[Reading text start]

Strict and Non Strict Symbol Tables

We call a symbol table strict, if a declaration of a particular symbol (via ident>table) has to be strictly before its use (via ident:table). So the declaration of a symbol is checked when its use-token is parsed.

We call a symbol table non strict, if declaration and use of a symbol can be anywhere acording to lexical scoping rules.

In other words, you have to declare a symbol to use it. If a symbol table is declared as STRICT the declaration has to be before the use, otherwise the declaration can be anywhere inside the current lexical scope or its parent scopes.

Scoped Symbols

To introduce a new lexical scope to a production like Block for a list of symbol tables, you have to list them in the production definition:

Block SCOPES(variables, types) = 
  '{' 
  { Decl } 
  { Statement } 
  '}' .

So the extended Coco/R syntax for productions is

// Coco/R grammar
Production = ident [FormalAttributes] [ScopesDecl] [LocalDecl] '=' Expression '.'.
ScopesDecl = "SCOPES" '(' ident { ',' ident } ')' .

See http://www.ssw.uni-linz.ac.at/Coco/Doc/UserManual.pdf section "2.4 Parser Specification".

Note: Every symbol table has at least one scope, so you don't have to declare any SCOPES(...) block at all. This root scope is the only scope, that is available after the call to Parse(). So, if you need to preseve the content of a lexically scoped symbol table, store it's currentScope, which is a List<Token> (C#) / List(Of Token) (VB.Net) inside a semantic action. If you need all symbols in all currently active scopes, take a look at items which is an IEnumerable<Token>.

Useall and Useonce Scopes

The once more extended Coco/R syntax for productions is

// Coco/R grammar
Production = ident [FormalAttributes] [ScopesDecl] [ UseOnceDecl ] [ UseAllDecl ] [LocalDecl] '=' Expression '.'.
ScopesDecl  = "SCOPES"  '(' ident { ',' ident } ')' .
UseOnceDecl = "USEONCE" '(' ident { ',' ident } ')' .
UseAllDecl  = "USEALL"  '(' ident { ',' ident } ')' .

USEONCE and USEALL both create a scope for the production method, where each use of a symbol in the symbol tables denoted by the ident, ... list is counted. After leaving the scope USEONCE checks that each symbol is used zero to one times and USEALL checks that each symbol is used at least one time. Undeclared symbols are not counted. If a check fails, 1 (USEALL) or 2..N (USEONCE) semantic errors are logged.

Note: A use is logged if a suffixed Coco/R symbol like ident:symboltable is parsed and the token is recognized as a member of symboltable.

For our example, we consider a dictionary for a list of target languages, where this list of target languages is not known in advance. So we add the list to our grammar and demand that each term has at least one translation in each declared language.

Example grammar:

COMPILER Dictionary

SYMBOLTABLES
  lang STRICT.

PRODUCTIONS
  Dictionary = Languages { Term }.      
  Languages = "languages" { ident>lang }.

[Reading text end]
[Entries start]

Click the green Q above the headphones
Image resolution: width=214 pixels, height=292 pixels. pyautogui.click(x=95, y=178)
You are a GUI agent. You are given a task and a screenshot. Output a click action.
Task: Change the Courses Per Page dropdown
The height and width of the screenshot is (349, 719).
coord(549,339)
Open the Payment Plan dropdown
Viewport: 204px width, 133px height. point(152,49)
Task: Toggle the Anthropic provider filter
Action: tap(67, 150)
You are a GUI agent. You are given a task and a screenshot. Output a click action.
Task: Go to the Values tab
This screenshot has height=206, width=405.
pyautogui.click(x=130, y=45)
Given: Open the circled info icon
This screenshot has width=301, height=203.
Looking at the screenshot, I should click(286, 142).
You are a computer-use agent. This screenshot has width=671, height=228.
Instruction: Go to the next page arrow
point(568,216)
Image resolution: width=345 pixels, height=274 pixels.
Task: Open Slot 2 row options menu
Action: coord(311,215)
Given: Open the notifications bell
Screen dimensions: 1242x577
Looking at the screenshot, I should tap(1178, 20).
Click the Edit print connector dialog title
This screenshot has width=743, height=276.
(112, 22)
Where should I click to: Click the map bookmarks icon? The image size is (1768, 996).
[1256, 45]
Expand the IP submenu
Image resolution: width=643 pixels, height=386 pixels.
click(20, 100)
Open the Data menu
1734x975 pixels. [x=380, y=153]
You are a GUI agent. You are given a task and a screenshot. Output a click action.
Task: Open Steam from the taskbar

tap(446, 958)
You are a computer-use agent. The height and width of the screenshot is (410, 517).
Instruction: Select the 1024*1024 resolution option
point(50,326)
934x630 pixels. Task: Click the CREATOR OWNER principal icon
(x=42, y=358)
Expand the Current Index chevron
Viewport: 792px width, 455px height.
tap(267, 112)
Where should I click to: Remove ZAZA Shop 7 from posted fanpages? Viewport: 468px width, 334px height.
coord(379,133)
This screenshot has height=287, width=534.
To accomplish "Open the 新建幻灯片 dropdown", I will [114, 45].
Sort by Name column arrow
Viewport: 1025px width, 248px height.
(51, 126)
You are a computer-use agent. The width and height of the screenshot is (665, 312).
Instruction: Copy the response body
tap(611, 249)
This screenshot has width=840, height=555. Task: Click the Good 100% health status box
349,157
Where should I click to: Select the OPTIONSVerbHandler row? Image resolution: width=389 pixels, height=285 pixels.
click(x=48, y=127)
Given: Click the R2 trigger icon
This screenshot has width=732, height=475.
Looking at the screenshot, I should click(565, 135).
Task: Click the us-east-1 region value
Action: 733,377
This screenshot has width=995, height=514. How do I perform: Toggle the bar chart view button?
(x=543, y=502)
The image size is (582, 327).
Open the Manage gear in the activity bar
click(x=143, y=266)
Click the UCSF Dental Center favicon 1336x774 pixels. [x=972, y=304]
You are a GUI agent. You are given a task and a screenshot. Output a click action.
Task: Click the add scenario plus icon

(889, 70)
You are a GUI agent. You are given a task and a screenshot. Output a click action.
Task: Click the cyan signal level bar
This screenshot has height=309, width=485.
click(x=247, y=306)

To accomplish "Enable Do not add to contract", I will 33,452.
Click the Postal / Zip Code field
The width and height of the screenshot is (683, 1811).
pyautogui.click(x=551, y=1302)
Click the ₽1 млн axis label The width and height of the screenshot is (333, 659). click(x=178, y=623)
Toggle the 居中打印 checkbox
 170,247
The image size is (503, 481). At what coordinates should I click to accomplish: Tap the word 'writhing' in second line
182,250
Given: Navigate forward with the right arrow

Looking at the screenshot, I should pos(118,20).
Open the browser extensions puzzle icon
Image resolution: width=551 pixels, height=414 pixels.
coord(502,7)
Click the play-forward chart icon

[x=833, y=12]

[Entries end]

• [Problem to work on]:
Carry on the Coco/R symbol tables text from the point where it stops. The items have no connection to the text on Coco/R symbol tables.

• [In response]:
  Term USEALL(lang) = "term" string { Translation }.
  Translation = ident:lang string.

Example text:

languages EN DE FR

term "car" 
  DE "Auto" 
  DE "Fahrzeug" 
  EN "vehicle" 
  FR "..."
term "cat" 
  DE "Katze" 
  RF "Mieze" // undeclared lang 'RF'
  // missing EN, missing FR
term ...

Accessing symbol tables form outside

The declared symbol tables are accessible via a declared public readonly field of type Symboltable and via the generic method symbol(string name) that returns the symbol table with the specified name or null if not found.

Autocomplete Information (class Alternative)

After parsing, the parser has a list of all relevant tokens public List<Alternative> tokens in text ordering, i.e. no comments, no whitespace and no pragmas.

For each such element the property t holds the actually parsed token.

The property alt holds a BitArray of all Terminal symbols that would be valid before the current token t was parsed. With the help of the Parser.tName array and the index in the alt array, a client can resolve the name of the token from the TOKENS section of the atg grammar file or the literal of an inline declared keyword.

Note: Currently there is a flaw in the implementiation, because the calculation of possible alternatives stops as soon as the actual token gets validly parsed. So this list can be truncated. -> this has to be investigated.

Furthermore, if an alternative token class is associated with a symbol table in the current production like in ident:variables, its symbol table variables is accessible by the st array at its kind position.

The property declaredAt calculates a Token, where t was declared at, as long as t is associated with a symbol table as a usage point. Otherwise this property returns null.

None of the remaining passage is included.